何気ない仕草なのにかっこよく見えて仕方ないその動作に私はパッと目を逸らし何も考えないようにしながらお茶を飲んだ。
「んー、すず音ちゃあーん♡」
コップをテーブルに置くとぎゅーっと横から私を抱きしめるカカシさん。
そのまま髪や耳、頬などあちこちにキスをする。
「綺麗な歌声だったよ。まるで歌姫だーね」
「そ、そんな事言われると照れちゃいます」
「だってほんとなんだもーん。
あー可愛い。すず音ちゃんほんと可愛い。

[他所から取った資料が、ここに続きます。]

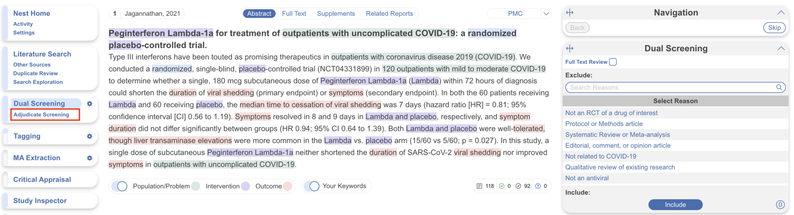Click the search magnifier in Exclude reasons
This screenshot has width=794, height=215.
tap(779, 88)
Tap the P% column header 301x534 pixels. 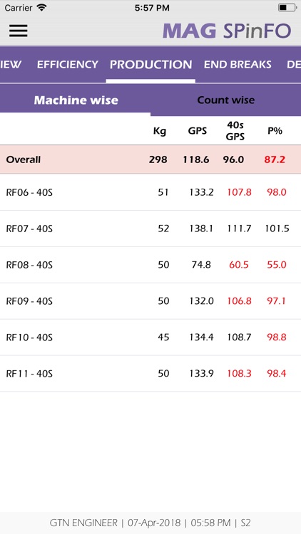(x=275, y=131)
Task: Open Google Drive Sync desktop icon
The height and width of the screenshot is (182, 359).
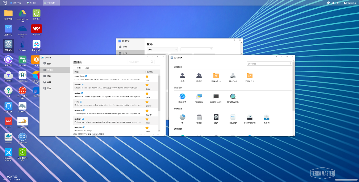Action: [x=22, y=13]
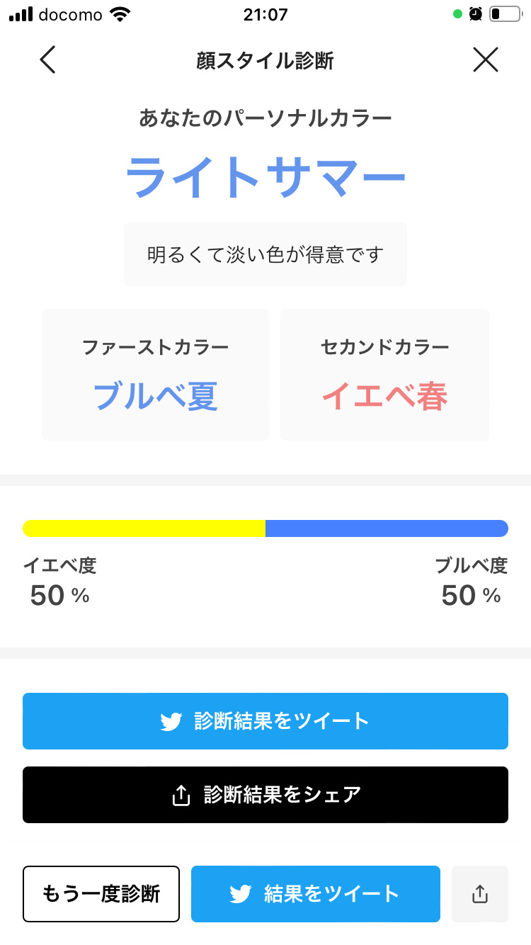531x945 pixels.
Task: Tap the share icon in 診断結果をシェア
Action: click(181, 796)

んーっいい匂い」
ちゅっちゅっとキスを落としながらスーッと息を吸うカカシさん。
そしてハーッと深く深く息を吐き
「癒し…」
ぎゅうーっと更に抱きしめる。
私も前のテーブルにコップを置きカカシさんの背に腕を回して彼を見上げる。
するとカカシさんも意図を察し唇に深いキスを落とした。
「ん…」
舌が口内に入り、中にある私の舌と彼の舌が熱く絡まる。
くちゅくちゅと水音が鳴り響き
舌は絡み合いながら互いに舐め合い歯列をなぞり、再び絡み合う。
互いに少しだけ息を乱しながら見つめ合う。
「すず音…」
「カカシさん…」
真剣な表情の彼。
もう彼とは一ヶ月以上肌を重ねていない。
そう考えると、体の奥がズクンと疼き途端に彼が欲しくなる。
「カカシ…さん」
彼の胸に当たっている自分の胸を更にぐっと押し付ける。
それだけでカカシさんには伝わったようだ。